WASHINGTON For five years, Roni Cooper tried to get a teaching job at a New Orleans public school. She had experience, credentials and an interest in working in the hard-to-fill field of special education just the combination schools want.
No one would even take her application.
Finally, at a job fair in May, she met the new leaders of the school district and gave them her story. It wasn't the first one they'd heard about a plodding, mismanaged process. Within a week, they promised her work. She's now teaching deaf elementary school students.
''In some of these inner cities, it's just nightmarish,'' Cooper said about the hiring routine. ''They're missing people who want to do this for tiny amounts of money.''
A nationwide report released this month supports her view: Urban schools are losing high-qualified candidates because of dysfunctional personnel departments and sluggish hiring timelines.
It's the central theme of the analysis by The New Teacher Project, a nonprofit group that helps some of the country's largest school districts recruit teachers.
By late summer of a given year, when many urban districts make job offers, many candidates have fled for suburban systems that move faster in recruitment, the report said. The lost prospects, it added, are more likely to have better college grades and a degree in their teaching field than those hired in the cities.
''Right in front of their faces are the very teachers these districts need to hire,'' said Jessica Levin, a co-author of the report.
The findings are based on analyses of job applications at four urban districts in the Southwest, Midwest and East, all given access in exchange for anonymity. Project leaders also conducted phone and e-mail surveys and conducted focus groups with university faculty, teachers and others to put the findings in perspective.
The problems in the selected school districts are representative of many city school systems, said Levin.
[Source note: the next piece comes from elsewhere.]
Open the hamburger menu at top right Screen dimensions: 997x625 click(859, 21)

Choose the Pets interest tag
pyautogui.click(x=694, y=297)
Cumbersome application reviews, poor customer service and a lack of urgency are common barriers, the report said.
But so are policies outside the control of personnel departments, it added.
Some teachers are allowed to provide virtually no notice that they plan to resign or retire, leaving schools in the dark about coming vacancies until the fall.
Often, the report said, schools must hire union-protected teachers who want to transfer from other schools, which slows the process and prevents principals from hiring whomever they want.
Many state and local budgets also aren't set until the end of June, if not later, causing financial uncertainty that put schools at a disadvantage, it said.
The report called for those policies to be changed, a task that a coalition of large urban districts called daunting.
''One can say, 'Well, just change it,' but sometimes that means either going back to the bargaining table or going to the legislature and changing law,'' said Michael Casserly, executive director of the Council of the Great City Schools. ''Neither thing is always very simple to do.''
Casserly did praise the report for raising important issues and said his group will work with The New Teacher Project to pursue improvements.
On balance, the report fairly reflects tendencies of urban schools and may even underestimate how poorly their personnel departments run, said Adam Urbanski, vice president of the American Federation of Teachers, the union that represents most urban teachers.